Mona was better known as Mona Bauwens, then, after the first of her two former husbands, a Belgian. She is the daughter of Jaweed al- Ghussein, chairman of the Palestine National Fund, the bursary and exchequer of the PLO. Educated in Britain, she set up here in theatre and film production. She met David Mellor at a Palestinian charity dinner and subsequently invited him and his family on holiday. The People newspaper was outraged that a government minister should consort with such a Palestinian person. Mona, equally outraged, sued.

The case came to court soon after vivid revelations about some of Mr Mellor's other leisure pursuits. George Carman, QC, went to work. Mona's blonde looks did not go in her favour. Mr Carman was particularly interested in whether she had taken tea with Mr Mellor, not so much with her work for Palestinian-Israeli reconciliation. It emerged that she had paid for the Mellor holiday.

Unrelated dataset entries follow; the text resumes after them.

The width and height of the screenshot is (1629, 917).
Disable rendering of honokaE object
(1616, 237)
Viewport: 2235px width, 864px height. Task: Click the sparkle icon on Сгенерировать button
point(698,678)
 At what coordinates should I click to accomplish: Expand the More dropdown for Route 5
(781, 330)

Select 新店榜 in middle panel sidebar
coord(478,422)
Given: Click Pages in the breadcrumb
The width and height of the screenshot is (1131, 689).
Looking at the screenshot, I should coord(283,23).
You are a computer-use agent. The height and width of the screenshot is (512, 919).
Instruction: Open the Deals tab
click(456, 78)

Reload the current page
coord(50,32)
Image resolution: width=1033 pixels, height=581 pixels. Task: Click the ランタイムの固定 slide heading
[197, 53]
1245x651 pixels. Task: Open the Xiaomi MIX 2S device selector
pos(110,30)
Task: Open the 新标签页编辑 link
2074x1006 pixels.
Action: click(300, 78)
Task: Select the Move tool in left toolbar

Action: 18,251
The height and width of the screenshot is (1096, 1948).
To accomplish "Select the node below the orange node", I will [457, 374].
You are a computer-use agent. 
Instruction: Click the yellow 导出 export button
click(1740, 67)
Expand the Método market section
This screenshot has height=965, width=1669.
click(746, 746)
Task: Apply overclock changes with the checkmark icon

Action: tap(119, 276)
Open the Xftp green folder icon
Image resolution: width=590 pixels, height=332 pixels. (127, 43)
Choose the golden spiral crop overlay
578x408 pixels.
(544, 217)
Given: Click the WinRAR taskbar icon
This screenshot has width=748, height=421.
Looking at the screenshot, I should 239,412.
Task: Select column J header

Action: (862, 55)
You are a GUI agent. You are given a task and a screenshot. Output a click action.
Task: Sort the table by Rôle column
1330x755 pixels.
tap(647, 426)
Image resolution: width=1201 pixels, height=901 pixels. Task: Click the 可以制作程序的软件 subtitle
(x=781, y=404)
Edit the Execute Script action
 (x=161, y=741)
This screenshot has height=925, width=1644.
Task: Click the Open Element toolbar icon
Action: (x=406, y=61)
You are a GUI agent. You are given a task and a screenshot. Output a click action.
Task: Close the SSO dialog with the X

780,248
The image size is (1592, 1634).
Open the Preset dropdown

Mr Mellor was dished. The jury couldn't decide if Mona had been libelled; the matter was later settled, with an apology.

But that was then. Now Mona doesn't want to talk about it. She wants to talk about Palestine. In the matter of the peace accord, she is, she says, a pragmatist. Insistence on ideals, demands for the return of more land, are 'easy for those outside the occupied territories and the refugee camps, easy for those with passports'.

Her concern now is for aid, not ideals. Arafat's visit, she says, will 'stress that we need economic aid immediately, because without it, we are finished. It is the economic factor that will make the peace a success or a failure. We need massive funds to put an infrastructure in immediately because if it doesn't happen the cynical extremists will ridicule the peace. They will turn round and say, 'What have you achieved? The people are still living in poverty, and for what?' '

Mona is not without her own cynicism. She sees the accord as a triumph for the new geopolitical reality rather than any new-born impulse for peace. Listening to this cogency and fluency, you wonder how on earth such a clued-up woman ever let herself in for George Carman, QC; particularly when there was all that ammunition lying round: her penchant for publicity, her links, for example, with the celebrity fixer Liz Brewer.

Well, she says, she had been 'nave'. 'I was under the illusion that you had rights in England if you were not part of the Establishment and didn't have influence. Because if you don't, you haven't a chance in hell. And I'm not just talking about a libel action, I'm talking about any kind of action.'

As for Liz Brewer, she was her friend, and she didn't give up friends. As for publicity, 'let's just accept I like publicity,' she says, posing attentively for photographs, 'but I'm not insane enough to want negative publicity.' Or publicity without a purpose.

Her father and mother joined us. Mr al-Ghussein, just back from Tunis, was optimistic, if careful. He, too, talked of the need for a new Marshall plan for the Palestinians, but was less ready than his daughter to condemn a lack of British enthusiasm. They talked of the inevitability of Western rapprochement with Iraq, of Western speculators buying up Iraqi debts.

Mr al-Ghussein, a deeply tailored man, told of the horror in Tripoli when he turned up as the PLO representative for a meeting with Colonel Gaddafi wearing a tie. Everybody laughed at the ironies.